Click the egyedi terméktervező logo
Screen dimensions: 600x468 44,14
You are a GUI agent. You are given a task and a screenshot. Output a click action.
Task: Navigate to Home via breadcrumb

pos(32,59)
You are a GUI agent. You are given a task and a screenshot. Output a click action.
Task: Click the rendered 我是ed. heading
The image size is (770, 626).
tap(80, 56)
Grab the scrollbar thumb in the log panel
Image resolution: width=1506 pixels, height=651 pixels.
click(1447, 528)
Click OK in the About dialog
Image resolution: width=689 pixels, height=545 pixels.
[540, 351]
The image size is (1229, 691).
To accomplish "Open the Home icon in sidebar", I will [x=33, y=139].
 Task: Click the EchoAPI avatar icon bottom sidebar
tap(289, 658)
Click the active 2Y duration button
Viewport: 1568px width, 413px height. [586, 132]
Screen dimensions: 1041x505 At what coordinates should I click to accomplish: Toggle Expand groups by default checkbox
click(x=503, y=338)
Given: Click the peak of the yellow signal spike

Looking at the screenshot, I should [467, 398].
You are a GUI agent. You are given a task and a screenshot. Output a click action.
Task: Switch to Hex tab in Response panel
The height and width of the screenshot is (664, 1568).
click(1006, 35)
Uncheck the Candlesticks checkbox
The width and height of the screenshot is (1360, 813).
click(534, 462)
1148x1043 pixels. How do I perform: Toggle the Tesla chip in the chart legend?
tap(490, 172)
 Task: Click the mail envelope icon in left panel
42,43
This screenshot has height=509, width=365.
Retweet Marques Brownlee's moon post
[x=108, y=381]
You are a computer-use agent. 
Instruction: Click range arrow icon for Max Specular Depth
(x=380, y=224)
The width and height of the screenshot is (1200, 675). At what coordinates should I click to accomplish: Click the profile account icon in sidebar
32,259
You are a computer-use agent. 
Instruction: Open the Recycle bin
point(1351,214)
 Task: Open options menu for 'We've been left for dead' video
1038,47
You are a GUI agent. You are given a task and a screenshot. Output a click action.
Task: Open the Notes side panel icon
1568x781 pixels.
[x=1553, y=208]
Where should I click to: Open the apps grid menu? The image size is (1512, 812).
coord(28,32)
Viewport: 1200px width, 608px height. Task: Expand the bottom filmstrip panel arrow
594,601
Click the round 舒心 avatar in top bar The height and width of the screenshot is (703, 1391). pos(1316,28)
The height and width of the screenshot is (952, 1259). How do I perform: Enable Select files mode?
- - - - - - -
== Exercise goal ==
Your job is to give the listing again exactly as it was written.

== Output below ==
Click the egyedi terméktervező logo
Screen dimensions: 600x468 44,14
You are a GUI agent. You are given a task and a screenshot. Output a click action.
Task: Navigate to Home via breadcrumb

pos(32,59)
You are a GUI agent. You are given a task and a screenshot. Output a click action.
Task: Click the rendered 我是ed. heading
The image size is (770, 626).
tap(80, 56)
Grab the scrollbar thumb in the log panel
Image resolution: width=1506 pixels, height=651 pixels.
click(1447, 528)
Click OK in the About dialog
Image resolution: width=689 pixels, height=545 pixels.
[540, 351]
The image size is (1229, 691).
To accomplish "Open the Home icon in sidebar", I will [x=33, y=139].
 Task: Click the EchoAPI avatar icon bottom sidebar
tap(289, 658)
Click the active 2Y duration button
Viewport: 1568px width, 413px height. [586, 132]
Screen dimensions: 1041x505 At what coordinates should I click to accomplish: Toggle Expand groups by default checkbox
click(x=503, y=338)
Given: Click the peak of the yellow signal spike

Looking at the screenshot, I should [467, 398].
You are a GUI agent. You are given a task and a screenshot. Output a click action.
Task: Switch to Hex tab in Response panel
The height and width of the screenshot is (664, 1568).
click(1006, 35)
Uncheck the Candlesticks checkbox
The width and height of the screenshot is (1360, 813).
click(534, 462)
1148x1043 pixels. How do I perform: Toggle the Tesla chip in the chart legend?
tap(490, 172)
 Task: Click the mail envelope icon in left panel
42,43
This screenshot has height=509, width=365.
Retweet Marques Brownlee's moon post
[x=108, y=381]
You are a computer-use agent. 
Instruction: Click range arrow icon for Max Specular Depth
(x=380, y=224)
The width and height of the screenshot is (1200, 675). At what coordinates should I click to accomplish: Click the profile account icon in sidebar
32,259
You are a computer-use agent. 
Instruction: Open the Recycle bin
point(1351,214)
 Task: Open options menu for 'We've been left for dead' video
1038,47
You are a GUI agent. You are given a task and a screenshot. Output a click action.
Task: Open the Notes side panel icon
1568x781 pixels.
[x=1553, y=208]
Where should I click to: Open the apps grid menu? The image size is (1512, 812).
coord(28,32)
Viewport: 1200px width, 608px height. Task: Expand the bottom filmstrip panel arrow
594,601
Click the round 舒心 avatar in top bar The height and width of the screenshot is (703, 1391). pos(1316,28)
The height and width of the screenshot is (952, 1259). How do I perform: Enable Select files mode?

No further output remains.